Une mise à jour encyclopédique du monde houellebecquien
Michel Houellebecq s’est couché à 6 h le matin pour finir l’accrochage de cette exposition à la portée de tous : aussi bien de ses lecteurs fidèles qu’à ses ennemis jurés. Tant pis si vous avez détesté le vomi omniprésent dans Les Particules élémentaires, si vous êtes tombé en dépression en lisant Extension du domaine de la lutte ou si vous vous êtes fâché contre le scénario d’un président musulman dans une France collabo dans Soumission. Dans les salles du Palais de Tokyo, le lacunaire des personnages romanesques laisse la place à une mise à jour encyclopédique du monde houellebecquien.
On se retrouve embarqué dans une traversée d’îles thématiques englobant tous les obsessions et univers de cet homme enfin visible (presque) au complet. L’acuité visuelle de ses photographies d’une France sans glamour n’a rien à envier à la France des sous-préfectures prise en image par un Raymond Depardon. Ses images sur les ravages d’un tourisme de masse font merveilleusement écho au glamour de la banalité défendu par un Martin Parr.

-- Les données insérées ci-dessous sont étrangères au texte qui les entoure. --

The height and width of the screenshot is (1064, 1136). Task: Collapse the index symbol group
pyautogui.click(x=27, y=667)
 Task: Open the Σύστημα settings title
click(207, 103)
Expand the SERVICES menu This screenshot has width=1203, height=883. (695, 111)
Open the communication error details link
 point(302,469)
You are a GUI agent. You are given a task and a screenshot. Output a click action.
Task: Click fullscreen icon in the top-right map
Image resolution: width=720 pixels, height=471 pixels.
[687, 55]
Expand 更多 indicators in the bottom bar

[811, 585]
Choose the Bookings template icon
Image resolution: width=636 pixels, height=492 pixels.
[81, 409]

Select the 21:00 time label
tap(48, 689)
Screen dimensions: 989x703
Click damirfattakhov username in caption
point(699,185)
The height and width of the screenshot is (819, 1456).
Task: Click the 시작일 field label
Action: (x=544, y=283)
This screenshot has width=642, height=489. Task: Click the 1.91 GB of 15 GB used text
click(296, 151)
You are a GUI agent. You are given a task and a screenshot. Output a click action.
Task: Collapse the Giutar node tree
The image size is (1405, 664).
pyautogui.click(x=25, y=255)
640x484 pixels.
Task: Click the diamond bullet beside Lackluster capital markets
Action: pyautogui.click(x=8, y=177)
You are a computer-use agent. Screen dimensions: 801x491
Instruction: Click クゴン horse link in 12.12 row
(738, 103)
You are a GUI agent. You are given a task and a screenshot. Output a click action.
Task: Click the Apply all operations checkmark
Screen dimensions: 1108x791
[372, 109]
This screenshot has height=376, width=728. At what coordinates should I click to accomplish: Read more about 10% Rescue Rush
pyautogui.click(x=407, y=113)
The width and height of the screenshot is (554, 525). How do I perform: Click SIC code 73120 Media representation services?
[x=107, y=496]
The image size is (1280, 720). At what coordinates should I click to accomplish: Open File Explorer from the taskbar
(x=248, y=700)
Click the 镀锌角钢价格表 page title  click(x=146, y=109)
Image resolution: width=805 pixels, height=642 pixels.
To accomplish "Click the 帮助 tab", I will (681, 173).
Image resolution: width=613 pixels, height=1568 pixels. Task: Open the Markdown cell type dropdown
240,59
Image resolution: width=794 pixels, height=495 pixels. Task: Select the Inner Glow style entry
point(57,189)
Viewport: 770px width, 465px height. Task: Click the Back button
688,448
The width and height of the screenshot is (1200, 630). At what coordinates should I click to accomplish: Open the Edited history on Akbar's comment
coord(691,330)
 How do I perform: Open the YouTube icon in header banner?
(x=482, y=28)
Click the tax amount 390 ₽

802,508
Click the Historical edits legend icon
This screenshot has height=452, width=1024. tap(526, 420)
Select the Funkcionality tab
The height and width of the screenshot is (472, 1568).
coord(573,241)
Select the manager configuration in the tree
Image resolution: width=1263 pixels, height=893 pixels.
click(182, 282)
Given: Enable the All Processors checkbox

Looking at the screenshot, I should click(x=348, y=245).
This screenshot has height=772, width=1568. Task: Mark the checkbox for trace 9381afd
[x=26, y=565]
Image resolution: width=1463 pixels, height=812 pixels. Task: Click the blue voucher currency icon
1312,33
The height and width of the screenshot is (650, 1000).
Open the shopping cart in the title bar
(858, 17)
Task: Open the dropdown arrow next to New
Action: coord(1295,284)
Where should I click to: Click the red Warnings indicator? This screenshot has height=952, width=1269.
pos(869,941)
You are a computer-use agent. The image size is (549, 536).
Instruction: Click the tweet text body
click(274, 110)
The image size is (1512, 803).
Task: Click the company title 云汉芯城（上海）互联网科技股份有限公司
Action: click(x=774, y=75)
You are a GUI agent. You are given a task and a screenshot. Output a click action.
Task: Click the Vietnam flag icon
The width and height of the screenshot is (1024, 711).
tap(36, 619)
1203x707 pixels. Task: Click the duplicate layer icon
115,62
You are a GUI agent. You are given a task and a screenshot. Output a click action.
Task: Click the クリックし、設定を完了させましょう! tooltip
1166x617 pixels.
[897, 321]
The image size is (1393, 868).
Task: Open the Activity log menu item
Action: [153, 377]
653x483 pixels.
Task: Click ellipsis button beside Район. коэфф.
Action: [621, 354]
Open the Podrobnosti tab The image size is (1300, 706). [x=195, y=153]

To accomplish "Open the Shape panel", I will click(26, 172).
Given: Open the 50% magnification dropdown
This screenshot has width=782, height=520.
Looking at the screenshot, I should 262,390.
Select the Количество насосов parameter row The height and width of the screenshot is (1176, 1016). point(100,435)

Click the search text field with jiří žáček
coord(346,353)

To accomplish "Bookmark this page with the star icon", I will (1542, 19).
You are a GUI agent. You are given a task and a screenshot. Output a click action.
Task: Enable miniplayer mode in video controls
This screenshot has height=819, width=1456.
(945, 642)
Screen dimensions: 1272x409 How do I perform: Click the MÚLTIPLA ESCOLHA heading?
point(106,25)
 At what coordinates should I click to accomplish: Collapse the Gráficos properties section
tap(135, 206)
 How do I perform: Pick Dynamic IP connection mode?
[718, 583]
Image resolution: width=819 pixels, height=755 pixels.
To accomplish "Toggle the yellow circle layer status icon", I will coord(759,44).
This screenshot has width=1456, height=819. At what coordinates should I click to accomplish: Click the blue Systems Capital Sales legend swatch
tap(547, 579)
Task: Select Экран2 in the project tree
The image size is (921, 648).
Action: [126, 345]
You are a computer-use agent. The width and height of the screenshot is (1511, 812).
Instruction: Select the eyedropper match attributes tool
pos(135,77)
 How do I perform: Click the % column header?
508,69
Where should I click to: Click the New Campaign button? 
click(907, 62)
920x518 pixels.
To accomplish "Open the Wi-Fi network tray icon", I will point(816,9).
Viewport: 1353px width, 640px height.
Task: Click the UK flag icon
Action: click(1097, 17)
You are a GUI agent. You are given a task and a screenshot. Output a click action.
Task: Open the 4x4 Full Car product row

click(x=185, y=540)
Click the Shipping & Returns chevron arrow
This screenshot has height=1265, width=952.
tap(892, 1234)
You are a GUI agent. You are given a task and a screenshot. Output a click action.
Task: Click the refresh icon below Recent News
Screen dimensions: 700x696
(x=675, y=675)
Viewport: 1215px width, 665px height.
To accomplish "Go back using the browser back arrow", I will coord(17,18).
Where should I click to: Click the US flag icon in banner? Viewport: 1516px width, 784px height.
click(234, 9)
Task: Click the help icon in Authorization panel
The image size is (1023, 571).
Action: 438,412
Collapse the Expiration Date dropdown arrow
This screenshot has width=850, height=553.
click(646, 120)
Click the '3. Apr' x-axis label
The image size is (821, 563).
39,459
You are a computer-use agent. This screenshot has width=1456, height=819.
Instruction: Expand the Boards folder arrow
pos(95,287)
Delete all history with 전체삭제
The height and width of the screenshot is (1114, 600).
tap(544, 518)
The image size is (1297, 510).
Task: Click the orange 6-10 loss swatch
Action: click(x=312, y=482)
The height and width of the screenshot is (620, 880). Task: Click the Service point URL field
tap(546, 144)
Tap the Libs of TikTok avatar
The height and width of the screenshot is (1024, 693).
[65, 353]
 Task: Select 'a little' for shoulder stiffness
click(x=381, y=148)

« Un romantisme crépusculaire »
Avec la facilité propre aux grands artistes, Houellebecq n’a pas rempli des salles d’une exposition, mais mis en scène le spectacle de son imaginaire. Un parcours de rencontres : ses poèmes s’entrecroisent avec la peinture d’un Robert Combas, s’emportent vers le ciel avec la voix rauque d’un Iggy Pop ou sortent délicatement de la bouche d’un Jean-Louis Aubert. Après quelques salles dédiées au pouvoir érotique des femmes, un fumoir permet aux visiteurs de vivre joyeusement leur dépendance. À la fin, Michel Houellebecq s’autorise même « un romantisme crépusculaire » d’une poésie inespérée avant de nous guider vers la lumière du jour.
Cinq questions à Jean de Loisy,
commissaire de l’exposition Michel Houllebecq
RFI : Michel Houellebecq semble investir toutes les formes artistiques. Est-ce un écrivain-imposteur ou un artiste total ?
Jean de Loisy : C’est un artiste total avec une vision globale extraordinaire. Et tout cela est lié à une chose : un amour très profond et sérieux de la poésie. Lorsqu’on voit ses photographies, elles sont incroyablement reliées à la poésie comme structurant l’ensemble de sa démarche.
Le parcours commence avec une photo aérienne en mode « champ de bataille », une phrase assassine (« Vous n’avez aucune chance ») et une proposition défaitiste (« Continuer ? »). L’exposition, est-ce une sorte de jeu vidéo où Michel Houellebecq nous propose des scénarios de survie ?
Au début de l’exposition, Houellebecq propose une vision du monde qui n’est pas très optimiste. Il montre des jardins où il n’y a pas de place pour l’homme, ensuite des aménagements administratifs qui enlaidissent le monde. Donc ce n’est pas facile de continuer, parce que le monde qu’il nous présente est un monde en souffrance. Mais cette souffrance est très rapidement montrée avec énormément d’humour. Par exemple avec cette photographie où l’on voit une vierge entourée de cierges. Autour, il a photographié – et il a incrusté l’une sur l’autre – une affiche qui était dans cette même chapelle énumérant « Pôle Annonce de la foi », « Pôle Prière », « Pôle Charité ». Il manque que « Pôle emploi ». Tout d’un coup, le marketing ce qu’il a le plus horrible vient de se glisser dans les moments d'exaltations poétiques. Ou quand il montre la mer, symbole de la liberté, il y a devant des panneaux sens interdits, des chiens méchants, tout ce que l’homme fait pour se priver du bonheur que le monde lui offre.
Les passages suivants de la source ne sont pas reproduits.